Assignment :: Give the number of lines in the data below where the word "online" appears, and nothing besides.

Dataset excerpts ::
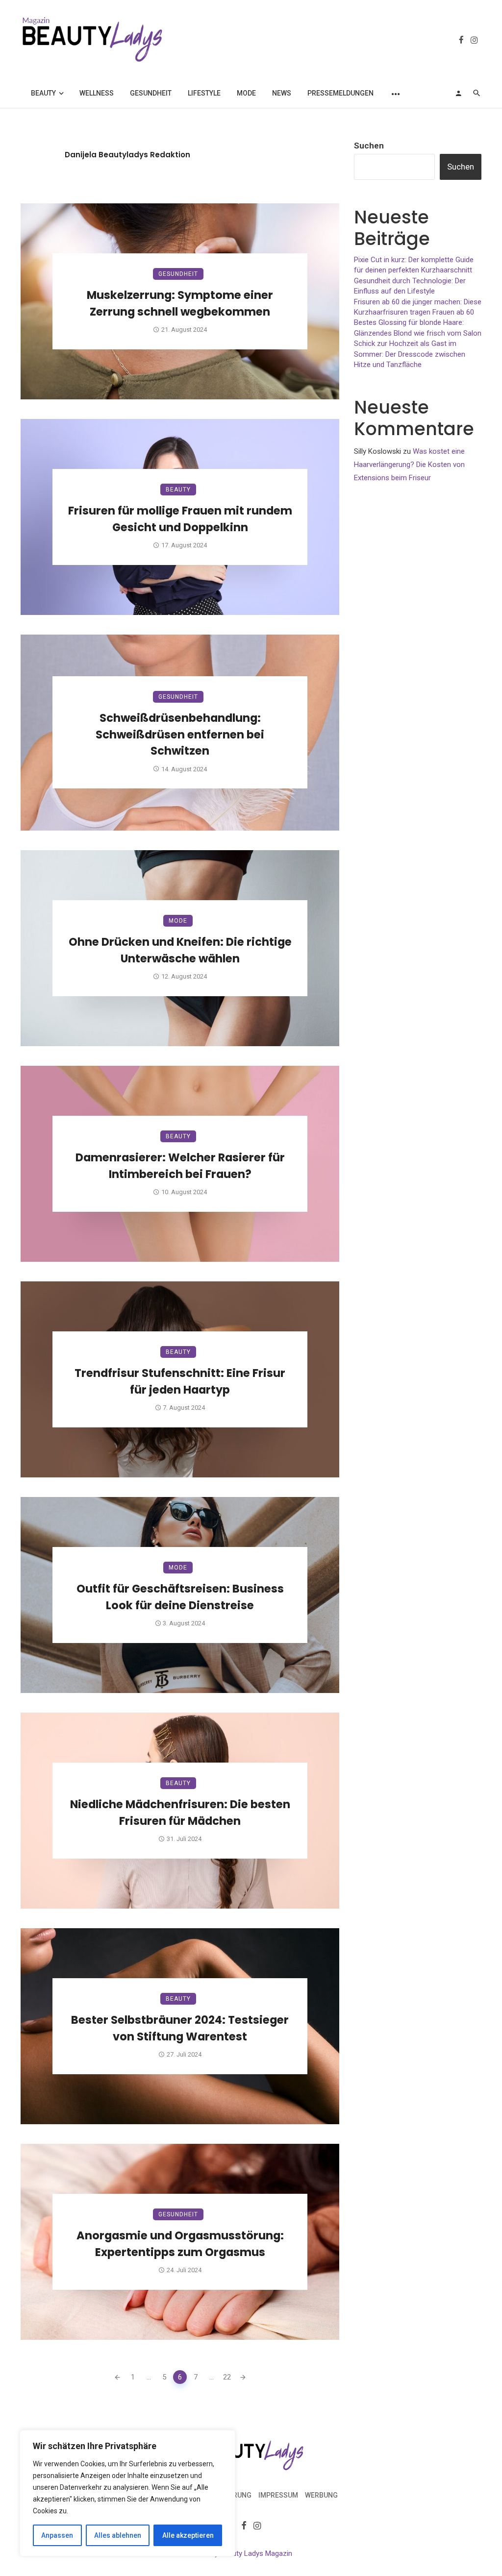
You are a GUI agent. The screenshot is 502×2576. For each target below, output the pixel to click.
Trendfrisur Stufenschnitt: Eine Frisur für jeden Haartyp (180, 1381)
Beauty (43, 93)
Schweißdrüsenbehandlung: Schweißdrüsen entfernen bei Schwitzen (180, 734)
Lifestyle (204, 93)
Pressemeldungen (340, 93)
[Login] (458, 93)
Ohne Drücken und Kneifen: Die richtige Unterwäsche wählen (180, 950)
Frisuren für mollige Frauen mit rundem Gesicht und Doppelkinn (180, 519)
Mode (246, 93)
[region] (127, 2493)
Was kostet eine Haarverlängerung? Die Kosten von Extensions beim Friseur (409, 464)
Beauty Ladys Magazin (256, 2553)
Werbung (321, 2495)
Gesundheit (151, 93)
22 (227, 2377)
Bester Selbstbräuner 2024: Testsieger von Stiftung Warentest (180, 2028)
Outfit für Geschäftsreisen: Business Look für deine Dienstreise (180, 1597)
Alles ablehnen (117, 2535)
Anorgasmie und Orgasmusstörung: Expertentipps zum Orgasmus (180, 2244)
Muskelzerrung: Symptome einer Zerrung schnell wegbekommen (180, 303)
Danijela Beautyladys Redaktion (127, 154)
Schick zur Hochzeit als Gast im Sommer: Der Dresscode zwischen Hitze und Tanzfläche (409, 354)
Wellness (96, 93)
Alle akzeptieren (188, 2535)
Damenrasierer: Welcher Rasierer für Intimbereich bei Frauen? (180, 1166)
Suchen (369, 145)
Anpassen (57, 2535)
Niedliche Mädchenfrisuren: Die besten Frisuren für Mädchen (180, 1812)
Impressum (278, 2495)
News (281, 93)
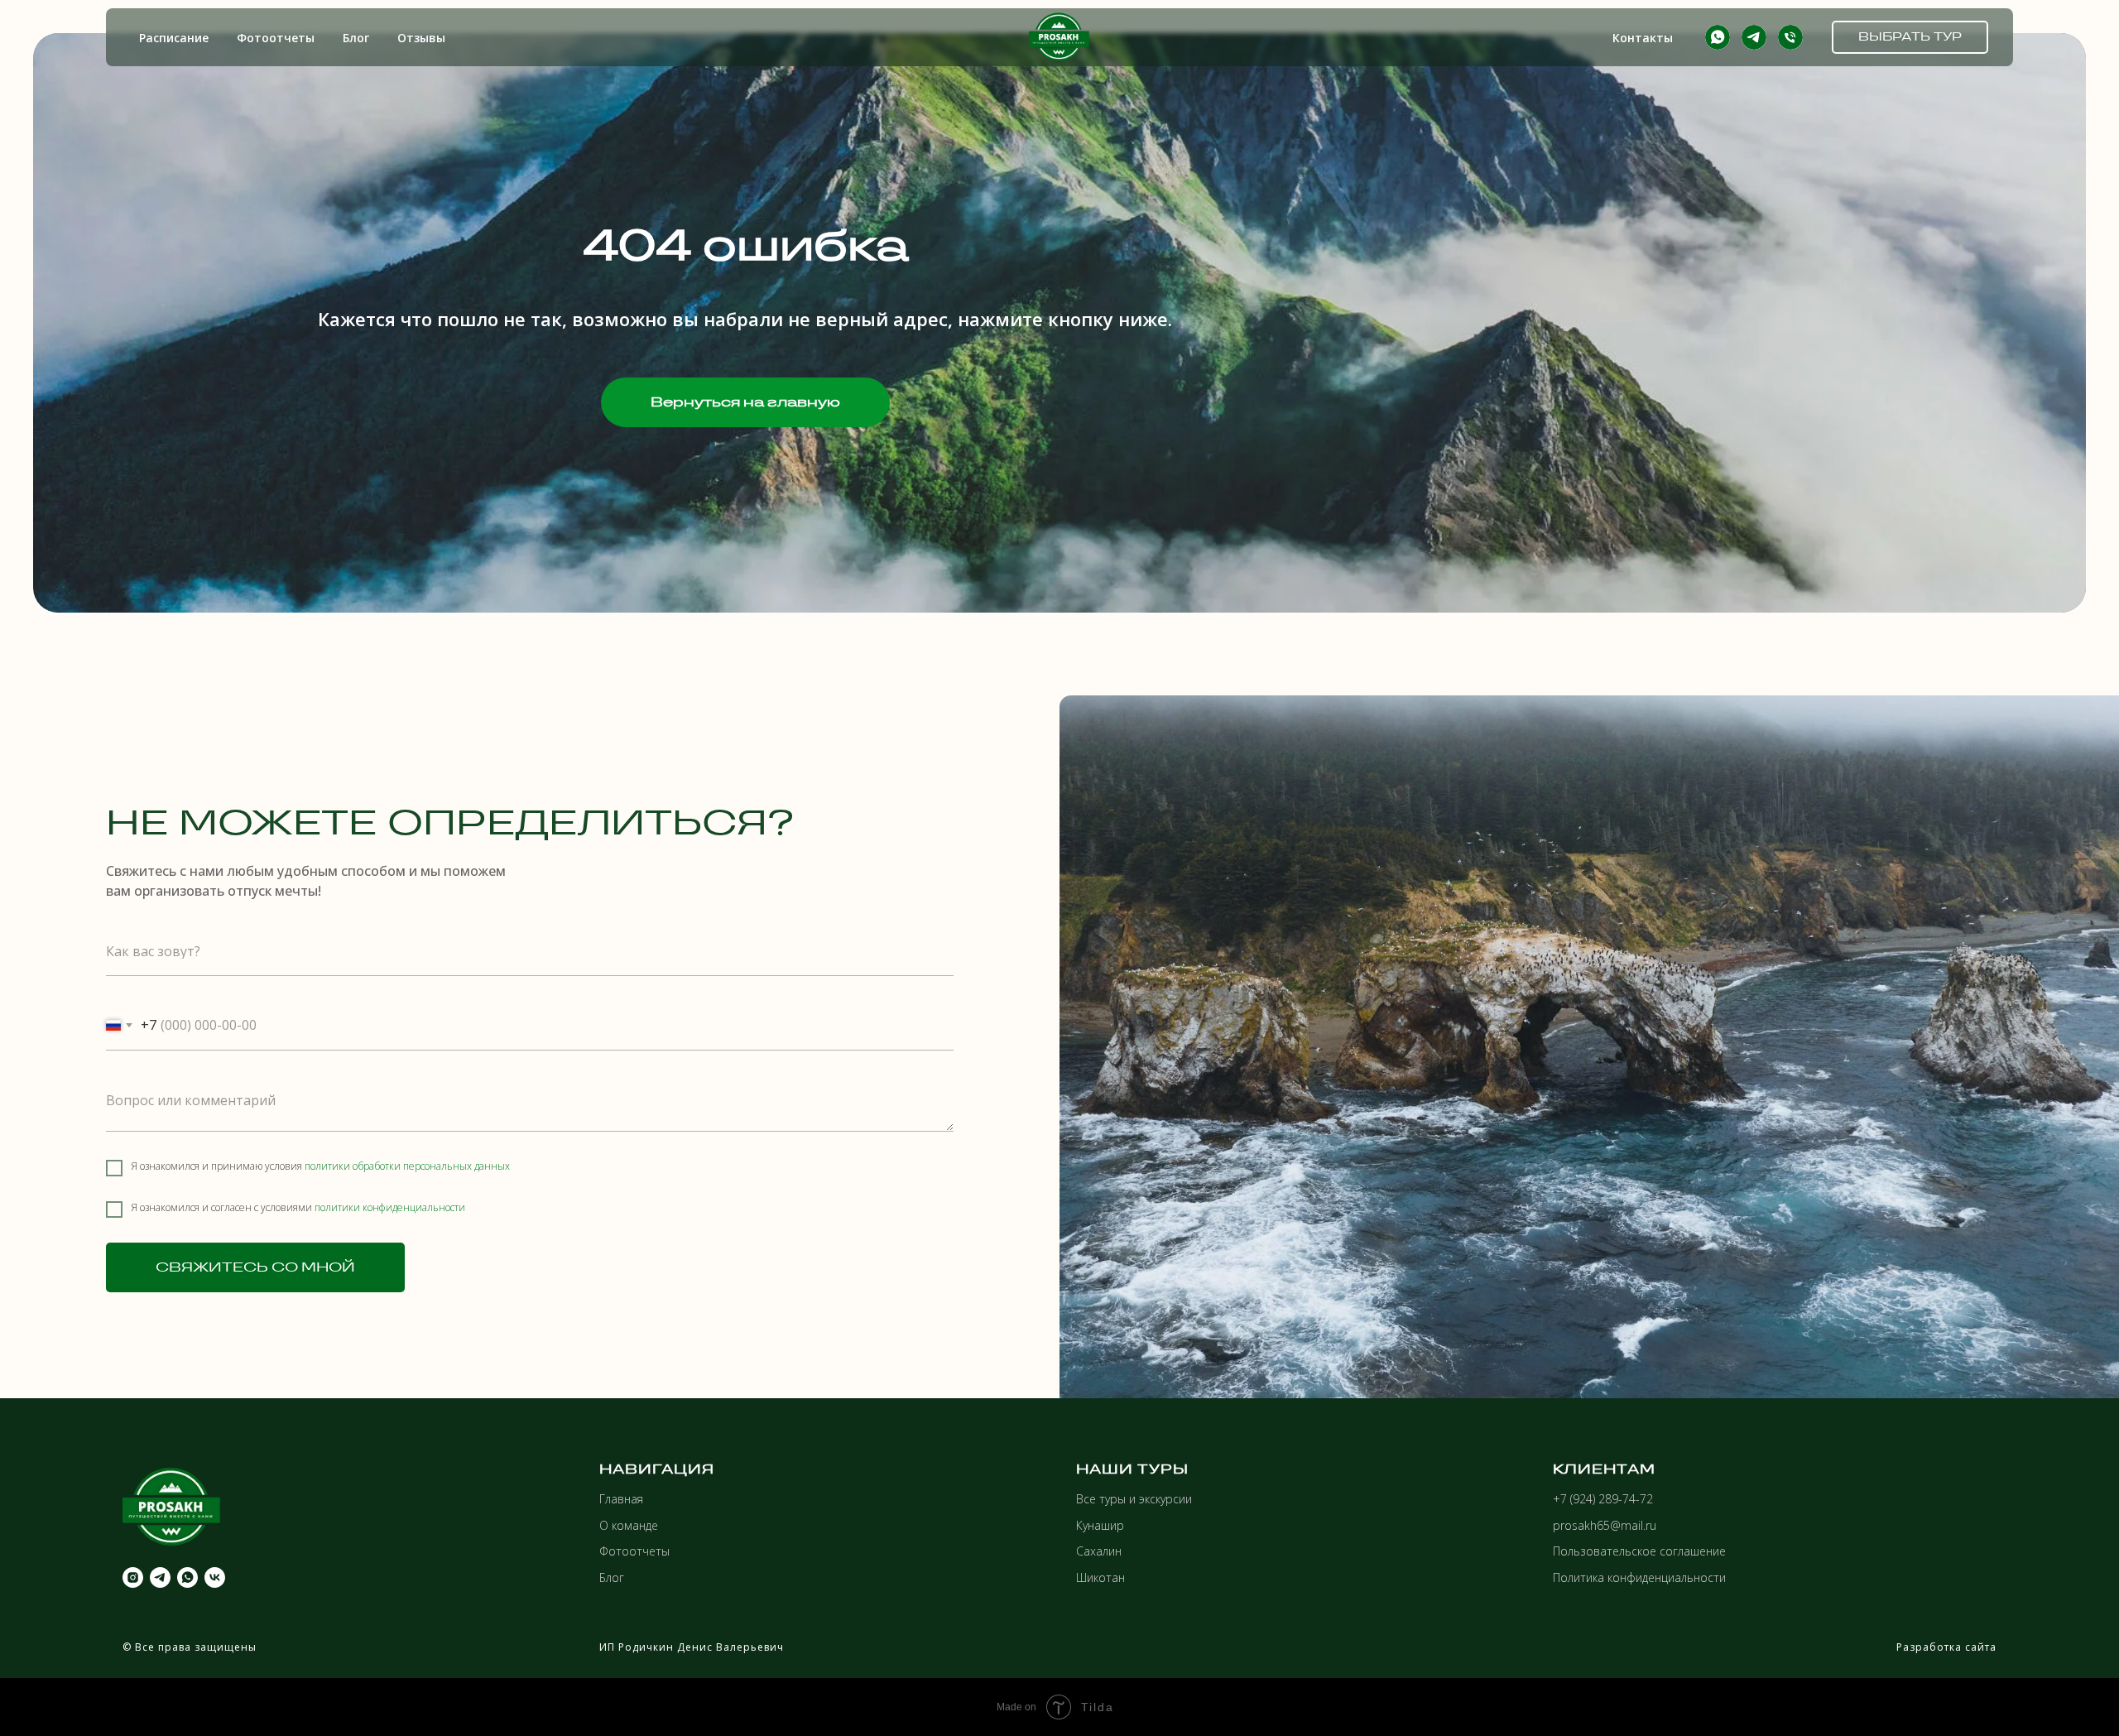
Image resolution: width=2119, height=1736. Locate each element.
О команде (628, 1525)
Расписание (174, 38)
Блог (356, 38)
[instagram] (133, 1577)
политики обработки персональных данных (407, 1166)
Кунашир (1100, 1525)
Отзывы (421, 38)
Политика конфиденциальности (1639, 1577)
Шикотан (1100, 1577)
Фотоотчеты (276, 38)
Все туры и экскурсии (1134, 1499)
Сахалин (1099, 1551)
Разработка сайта (1946, 1647)
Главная (621, 1499)
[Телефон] (1790, 37)
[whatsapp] (1717, 37)
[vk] (214, 1577)
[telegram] (1754, 37)
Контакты (1642, 38)
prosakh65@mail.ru (1604, 1525)
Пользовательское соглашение (1639, 1551)
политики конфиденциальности (390, 1207)
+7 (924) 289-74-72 (1603, 1499)
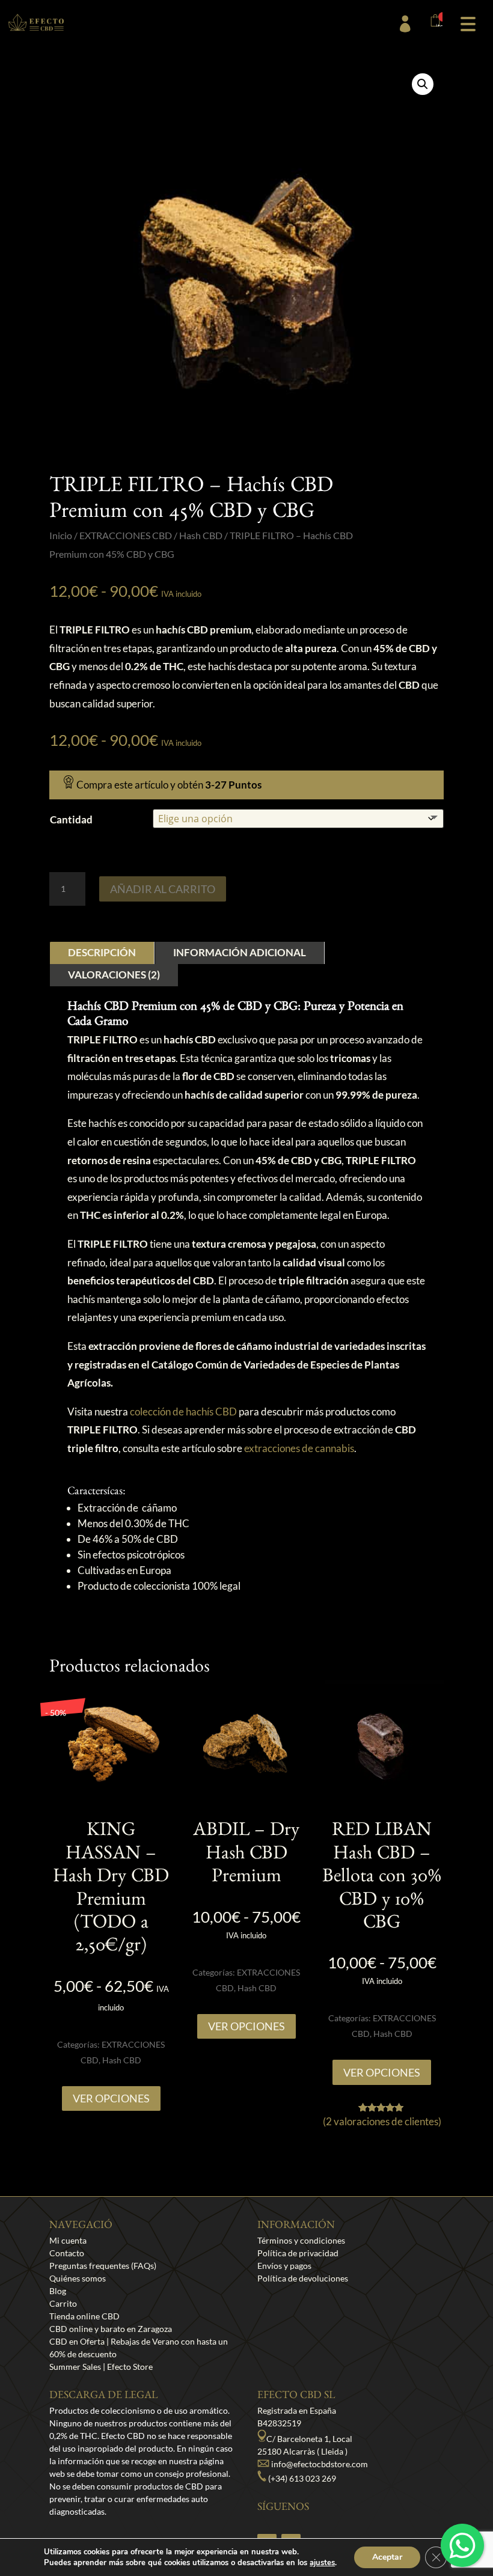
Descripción (102, 952)
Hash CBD (200, 535)
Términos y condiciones (301, 2240)
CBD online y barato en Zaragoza (110, 2329)
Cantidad (71, 819)
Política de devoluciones (302, 2278)
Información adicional (239, 952)
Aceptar (387, 2557)
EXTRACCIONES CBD (125, 535)
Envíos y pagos (284, 2265)
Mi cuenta (68, 2240)
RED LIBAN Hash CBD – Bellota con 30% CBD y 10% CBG (382, 1879)
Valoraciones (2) (114, 974)
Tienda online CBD (84, 2316)
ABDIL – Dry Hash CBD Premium (246, 1855)
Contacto (66, 2253)
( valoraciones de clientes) (382, 2121)
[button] (467, 22)
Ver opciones (111, 2098)
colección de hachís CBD (183, 1411)
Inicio (60, 535)
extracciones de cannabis (299, 1448)
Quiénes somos (77, 2278)
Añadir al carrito (162, 889)
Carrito (63, 2303)
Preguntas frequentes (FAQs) (102, 2265)
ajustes (322, 2562)
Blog (57, 2291)
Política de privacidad (297, 2253)
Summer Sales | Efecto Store (101, 2366)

Expected answer :: 2